L’era del disimpegno
Mi è capitato di vedere al cinema, in questi giorni, un film che ha fatto molto discutere, ‘La vita va così’.
Non è una storia scontata, affatto. Nella trama incrocia i risvolti del capitalismo, gli elementi essenziali dell’umanesimo, l’ipocrisia nella battaglia per la tutela dell’ambiente, delle fragilità sociali, del lavoro. Tutto questo filtrato nei percorsi personali di personaggi umili che si muovono negli scenari pittoreschi dell’isola sarda. Il protagonista riesce a trasmettere tutto l’amore per la propria terra, per le proprie radici, resistendo a tentazioni che lo distrarrebbero dalla missione di salvare il proprio angolo di paradiso.
È un fatto che oggi le malìe del capitalismo finiscano per irretire tutti. Il guadagno facile piace a chiunque.
Il film mi ha ricordato racconti epici come l’Eneide o l’Odissea, che però narravano dell’eroismo di singoli, di rara qualità, che da soli portavano a grandi conquiste, personali e collettive, in termini di libertà.
Dimostra anche che la giustizia, che ci attendiamo ma che spesso avvertiamo come negata, in realtà rientra nella nostra responsabilità ed è fatta di attenzione, scrupolo, onestà e rigore.
Insomma, ne ho tratto, una volta di più, l’importanza della diffusione di una mentalità nuova, che consenta di fare un salto di qualità, di mantenere costanza nell’impegno. Purtroppo capita spesso di assistere ad abbandoni dovuti ad ambizioni personali e individualismi. Si svendono convinzioni e ideali davvero per poco. E per poco si vanificano anni di sacrificio.
Il nostro progetto richiede affidabilità e collaborazione reciproca, e non ammette pause e silenzi. Servono sempre forze nuove ma è essenziale anche il contributo di chi ha maturato esperienza.
‘Tribe of Europa’, una serie tv tedesca di recente lancio, è ambientata nell’Europa del 2074, uno scenario post-apocalittico fatto di tribù in conflitto, a seguito di una catastrofe globale avvenuta del 2029.
Fa paura. Perché il rischio è altissimo. Se perdiamo la capacità di integrarci, perdiamo la capacità di essere comunità. Questo vale per i piccoli gruppi, ma anche per le grandi aggregazioni sociali, per il Paese intero. Se le persone che seguono il flusso ed entrano in Italia non si integrano, restano entità distinte e isolate, con bisogni propri ed esigenze diverse.
Non saremo mai in grado di perseguire davvero la pace se resteremo tribù. Non ci sarà mai vera libertà. Mai vera democrazia.

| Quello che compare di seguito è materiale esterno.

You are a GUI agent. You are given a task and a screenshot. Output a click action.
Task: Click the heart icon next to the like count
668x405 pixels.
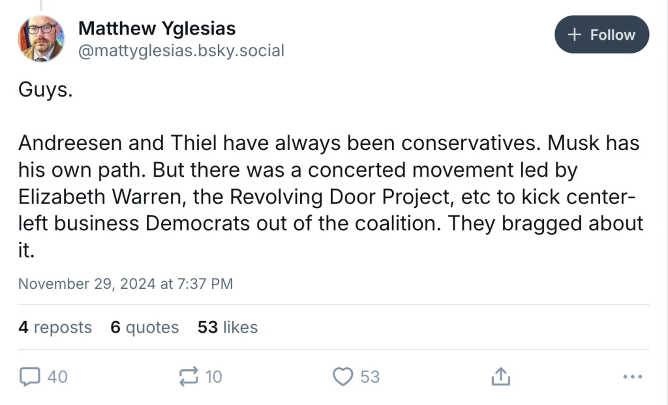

Né ci si può stupire dell’esplosione di tanti conflitti se si agevolano divisioni sociali e ghettizzazioni.
Non è un caso che per evitare contrasti nasca un’organizzazione come le Nazioni Unite.
Allora oggi dobbiamo chiederci dove abbiamo fallito. Dove ha fallito la democrazia.
Forse si racchiude tutto in questa nostra tensione a voler modificare la realtà esterna senza mai assumere il coraggio di intervenire sui nostri limiti, senza provare mai a cambiare il proprio io, dall’interno.
Vogliamo vivere la migliore delle vite possibili, ma senza crescere, anzi regredendo sempre un po’. Facendo passi indietro a livello emotivo, e personale.
L’approccio di Meritocrazia è diverso. Vogliamo, tutti, farci portatori di idee nuove, e, così, nel migliorare il mondo esterno, miglioriamo anche noi stessi.
Un modo, il nostro, per dare un contributo alla (ri)costruzione della vera democrazia, e per sentirci un po’ più liberi.
Lo stiamo facendo con passione, con dedizione, con costanza. E non per raccattare qualche voto in una qualche tornata elettorale, ma per spingere la politica verso un fare etico che sembra ormai dismesso da tempo, per fare comunità, contro la frammentazione in tribù, e per spingere, lentamente ma inesorabilmente, verso l’affermazione del merito.
Lo hanno affermato in tanti nel corso del nostro Congresso nazionale, che non ci sarà mai prospettiva di crescita per il Paese senza merito. Mai, senza merito, arriveranno i tanto attesi tempi migliori.